Synaptic plasticity refers to the activity-dependent change in neuronal connection strength (112). Long-term potentiation is a persistent, activity-dependent increase in synaptic strength that occurs in response to repeated synaptic stimuli and is considered a common cellular manifestation of learning and memory. Some studies have confirmed that rats and mice undergoing running programs showed increased long-term potentiation at synapses in the hippocampus (68, 113), however, this has rarely been reported in clinical trials.

Aerobic exercise enhances synaptic plasticity in a variety of ways (114–116). For example, increased neurotrophic factors such as brain-derived neurotrophic factor (BDNF) and insulin-like growth factor 1 (IGF-1) induced by exercise training play an important role in promoting synaptic plasticity. BDNF can induce neurogenesis in the dentate gyrus of the hippocampus (117) and increase synaptic plasticity through calcium and calmodulin dependent kinase-mitogen-activated protein kinase activation mediated by tropomyosin receptor kinase B and N-methyl-D-aspartate receptors, followed by cAMP response element-binding protein activation (117). However, when tropomyosin receptor kinase B of BDNF was blocked during exercise, cognitive performance was impaired, and synaptic proteins in the hippocampus were reduced (118). In sedentary rats, upregulation of BDNF had a positive effect on the hippocampus (118). Therefore, BDNF plays an important role in synaptic plasticity (119). Similarly, intra hippocampal injection of IGF-1 functional blockers in mice demonstrated that IGF-1 signaling plays an important role in the effect of exercise on hippocampal dependent learning and plasticity (120).

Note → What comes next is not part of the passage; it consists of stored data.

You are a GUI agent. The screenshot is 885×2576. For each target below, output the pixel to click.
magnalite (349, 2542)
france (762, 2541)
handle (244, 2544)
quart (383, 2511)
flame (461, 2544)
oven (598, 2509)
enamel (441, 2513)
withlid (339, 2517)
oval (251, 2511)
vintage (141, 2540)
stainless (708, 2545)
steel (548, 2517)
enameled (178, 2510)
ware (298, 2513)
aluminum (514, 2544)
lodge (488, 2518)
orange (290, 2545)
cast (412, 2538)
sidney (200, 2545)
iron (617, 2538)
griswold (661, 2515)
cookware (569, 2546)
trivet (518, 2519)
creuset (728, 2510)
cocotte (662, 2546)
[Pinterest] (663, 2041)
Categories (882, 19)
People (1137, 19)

Aerobic PE Intervenes in Brain Diseases by Preventing Hippocampal Atrophy

Hippocampal volume is a vital indicator of brain health that decreases with aging and neurological diseases, such as severe depression (121) and schizophrenia (122). The mechanisms involve a variety of molecular or cellular structures (123). Animal and clinical studies have consistently demonstrated that PE can effectively alleviate hippocampal atrophy (124–126). Moreover, a detailed study showed that in people with cognitive and mental health disorders (including younger and older people), proper aerobic PE for more than 6 months had a positive effect on hippocampal volume even in elderly people who are vulnerable to hippocampal atrophy (124). Participants returned to baseline levels after 6 weeks of inactivity, indicating that long-term aerobic PE is important for maintaining exercise-induced changes in hippocampal volume (127). In addition, although BDNF expression induced by aerobic PE is positively correlated with changes in hippocampal volume, there is no convincing evidence of the relationship between them (128, 129).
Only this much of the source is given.